### Instructions for the task
Give back every record verbatim, but not the pictures.

**** Input data ****

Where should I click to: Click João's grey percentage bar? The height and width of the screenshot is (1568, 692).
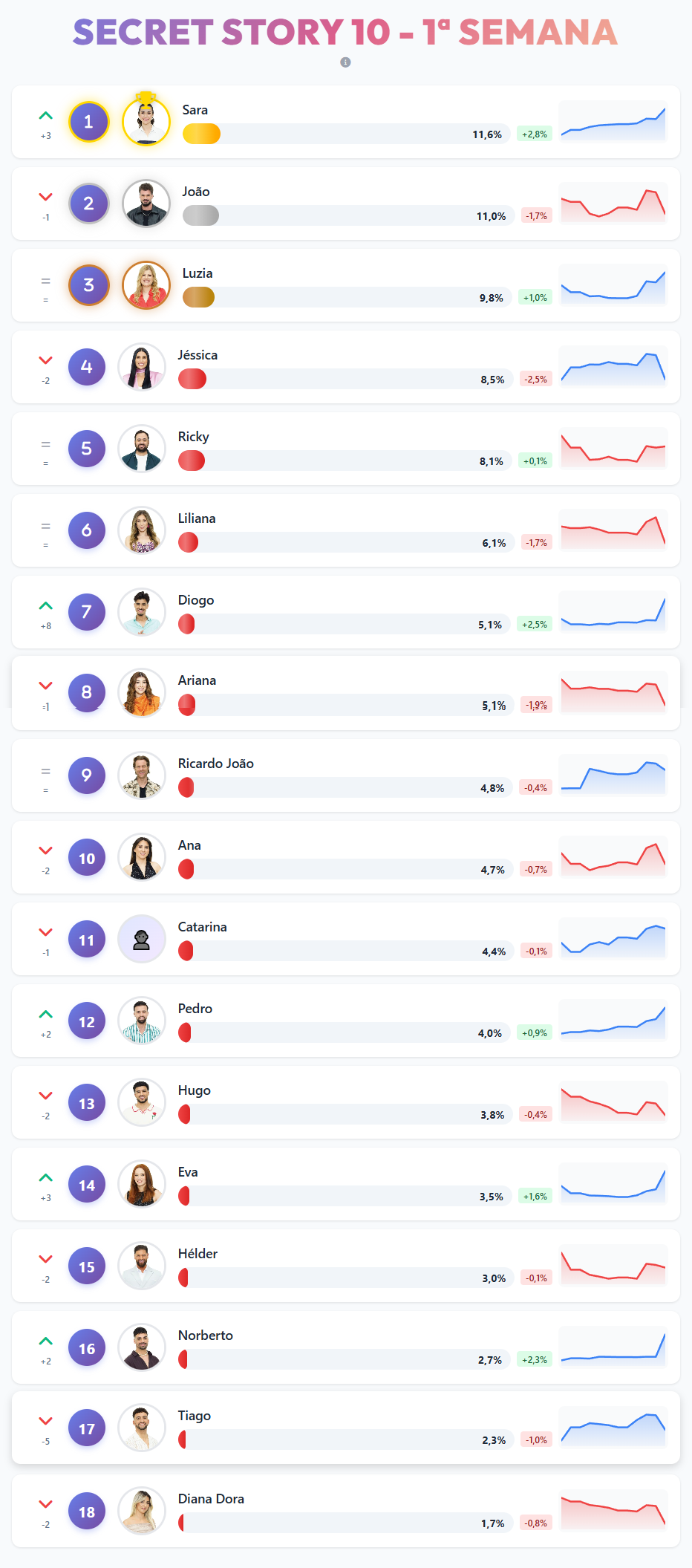(200, 215)
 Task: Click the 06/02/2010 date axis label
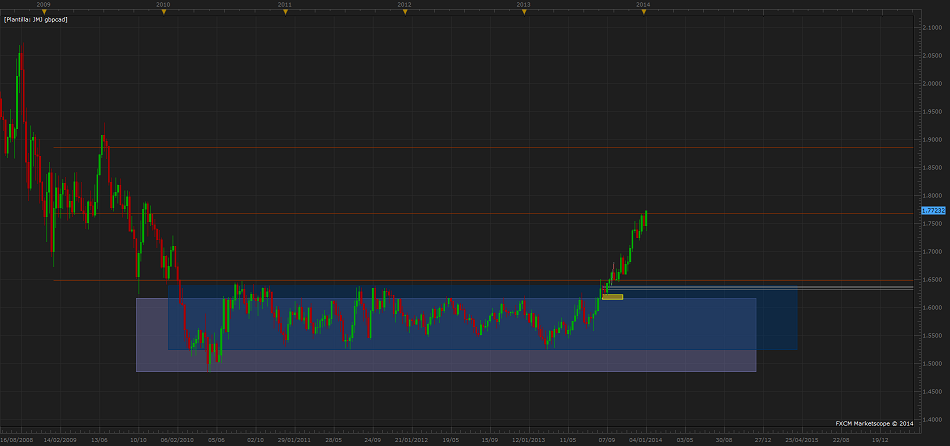tap(177, 439)
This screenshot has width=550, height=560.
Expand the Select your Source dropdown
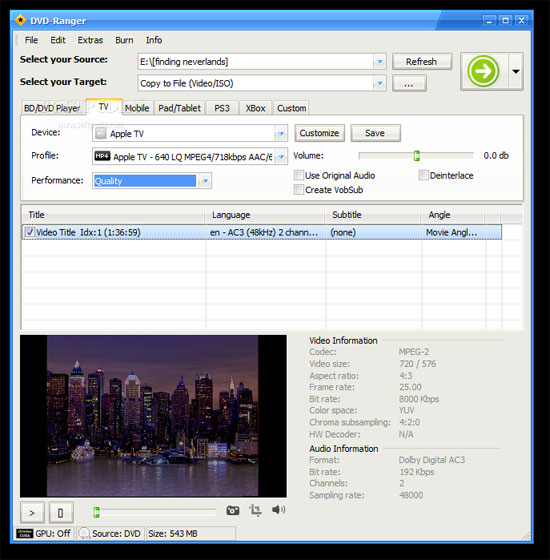click(380, 61)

****

### Answer space
Where should I click to: Click João's grey percentage bar? The height and width of the screenshot is (1568, 692).
(200, 215)
 Task: Click the 06/02/2010 date axis label
tap(177, 439)
This screenshot has width=550, height=560.
Expand the Select your Source dropdown
click(380, 61)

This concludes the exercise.